Handling errors, scrum problems, lineout inconsistency, defensive lapses all bobbed up as possible answers but the fact that there are so many mistakes, may signal something deeper in the team’s mentality.
Coach Daryl Gibson took the blame for last night’s loss initially but Hooper said there was no escaping the players’ responsibility for an error-riddled performance that cost them a chance to close the gap on the Brumbies.
“We’re the ones playing,” he said.
“It’s an individual thing and an effort thing. We’re all fit, we’re all fit, it’s the want to be there that’s in question.
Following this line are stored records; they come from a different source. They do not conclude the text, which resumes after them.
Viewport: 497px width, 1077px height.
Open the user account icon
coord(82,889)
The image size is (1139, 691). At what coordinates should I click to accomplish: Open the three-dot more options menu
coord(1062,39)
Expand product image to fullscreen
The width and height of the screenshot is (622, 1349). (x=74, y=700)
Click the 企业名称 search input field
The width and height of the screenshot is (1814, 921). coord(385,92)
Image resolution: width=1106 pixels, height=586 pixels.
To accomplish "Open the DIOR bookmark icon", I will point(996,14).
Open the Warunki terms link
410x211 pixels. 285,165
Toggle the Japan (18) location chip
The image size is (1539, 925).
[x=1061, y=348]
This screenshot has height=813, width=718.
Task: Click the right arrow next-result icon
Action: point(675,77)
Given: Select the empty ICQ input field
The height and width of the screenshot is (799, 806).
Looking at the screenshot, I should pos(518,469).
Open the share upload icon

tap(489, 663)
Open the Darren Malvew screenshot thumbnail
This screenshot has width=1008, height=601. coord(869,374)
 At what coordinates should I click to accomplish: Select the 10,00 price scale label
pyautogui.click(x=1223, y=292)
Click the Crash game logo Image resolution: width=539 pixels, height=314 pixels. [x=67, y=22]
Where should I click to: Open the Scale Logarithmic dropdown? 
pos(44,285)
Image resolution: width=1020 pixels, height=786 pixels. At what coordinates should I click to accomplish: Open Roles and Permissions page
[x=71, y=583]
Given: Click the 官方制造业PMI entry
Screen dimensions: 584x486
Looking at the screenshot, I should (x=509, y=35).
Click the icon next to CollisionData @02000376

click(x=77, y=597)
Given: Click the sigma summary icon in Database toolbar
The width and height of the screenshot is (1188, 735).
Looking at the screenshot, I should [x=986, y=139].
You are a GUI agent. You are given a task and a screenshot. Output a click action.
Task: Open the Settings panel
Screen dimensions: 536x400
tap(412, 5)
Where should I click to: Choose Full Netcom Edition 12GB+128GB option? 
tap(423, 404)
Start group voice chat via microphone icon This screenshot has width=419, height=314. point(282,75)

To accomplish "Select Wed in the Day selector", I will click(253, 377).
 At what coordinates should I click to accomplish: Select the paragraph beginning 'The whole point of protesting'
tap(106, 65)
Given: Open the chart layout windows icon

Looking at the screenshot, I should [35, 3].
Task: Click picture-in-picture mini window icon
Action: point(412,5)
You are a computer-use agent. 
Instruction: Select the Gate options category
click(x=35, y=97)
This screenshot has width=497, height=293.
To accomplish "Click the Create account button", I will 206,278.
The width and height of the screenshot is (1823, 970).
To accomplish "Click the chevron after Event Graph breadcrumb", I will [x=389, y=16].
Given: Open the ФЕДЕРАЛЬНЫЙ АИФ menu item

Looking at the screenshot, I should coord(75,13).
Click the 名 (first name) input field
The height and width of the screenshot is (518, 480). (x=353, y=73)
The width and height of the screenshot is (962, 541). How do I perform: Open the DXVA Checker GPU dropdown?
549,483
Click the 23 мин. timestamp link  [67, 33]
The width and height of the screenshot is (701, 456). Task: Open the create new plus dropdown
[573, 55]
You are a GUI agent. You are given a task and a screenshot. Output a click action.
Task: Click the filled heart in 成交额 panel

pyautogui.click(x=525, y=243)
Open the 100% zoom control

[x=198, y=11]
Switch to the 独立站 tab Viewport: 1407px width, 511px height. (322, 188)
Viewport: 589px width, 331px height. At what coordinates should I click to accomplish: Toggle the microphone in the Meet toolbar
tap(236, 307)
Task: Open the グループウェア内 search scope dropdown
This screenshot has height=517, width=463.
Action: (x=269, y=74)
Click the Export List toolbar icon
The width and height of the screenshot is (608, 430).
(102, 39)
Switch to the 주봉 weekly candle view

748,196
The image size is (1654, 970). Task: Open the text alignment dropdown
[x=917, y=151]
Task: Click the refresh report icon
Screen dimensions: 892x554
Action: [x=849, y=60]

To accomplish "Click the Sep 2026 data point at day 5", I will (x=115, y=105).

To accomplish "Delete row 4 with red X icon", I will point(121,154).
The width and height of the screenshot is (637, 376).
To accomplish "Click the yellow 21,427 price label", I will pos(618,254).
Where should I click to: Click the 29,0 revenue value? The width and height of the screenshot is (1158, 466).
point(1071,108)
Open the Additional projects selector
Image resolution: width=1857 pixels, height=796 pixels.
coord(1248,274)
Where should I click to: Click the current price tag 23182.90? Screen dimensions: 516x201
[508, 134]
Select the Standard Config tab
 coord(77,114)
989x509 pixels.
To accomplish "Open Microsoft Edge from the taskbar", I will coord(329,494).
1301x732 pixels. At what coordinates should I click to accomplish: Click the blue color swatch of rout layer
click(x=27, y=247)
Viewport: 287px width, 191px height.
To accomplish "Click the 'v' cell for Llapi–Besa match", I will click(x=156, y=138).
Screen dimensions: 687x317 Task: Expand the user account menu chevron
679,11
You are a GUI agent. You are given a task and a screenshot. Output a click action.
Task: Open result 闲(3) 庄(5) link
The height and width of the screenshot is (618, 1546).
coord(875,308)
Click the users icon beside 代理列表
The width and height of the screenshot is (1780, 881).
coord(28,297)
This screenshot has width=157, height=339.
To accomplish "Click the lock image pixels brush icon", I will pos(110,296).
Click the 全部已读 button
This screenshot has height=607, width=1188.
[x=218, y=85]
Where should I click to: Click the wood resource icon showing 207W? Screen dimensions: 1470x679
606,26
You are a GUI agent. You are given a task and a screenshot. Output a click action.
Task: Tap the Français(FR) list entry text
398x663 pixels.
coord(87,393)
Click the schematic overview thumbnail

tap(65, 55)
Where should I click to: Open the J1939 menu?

“It’s hard for me to say, being on the field looking around but the review will be pretty cruel and it’ll pick people out.”
Hooper said criticism of Gibson was unfair, putting himself in the line of fire as the club’s captain.
“He’s the way forward at this club and things just haven’t clicked,” he said.
“My head’s there as well, because I’m the one leading the guys out there.
“I feel like we’re putting ourselves in the right position to get there, it’s just not happening for whatever reason.”
Flyhalf Bernard Foley defended Gibson when asked how his reaction after their 26-24 loss to the Kings compared to the likely furore his predecessor Michael Cheika, now Wallabies coach, might have brought.
“Daryl’s not as confrontational as 'Cheik', there’s not too many who are, but Daryl has still got the playing group, everyone’s right behind him,” - Bernard Foley.
“I think that what we’re doing as players is not reflecting that belief and that trust that we have in our game, in our coaches, in this whole organisation on that field for 80 minutes.
“I thought in patches it was there tonight but it wasn’t there in the 80 minutes and that’s reflective in our game, guys trying to do things one-out, trying to get the turnover penalty rather than just trusting the defensive systems.
“That’s the disappointing thing from tonight.”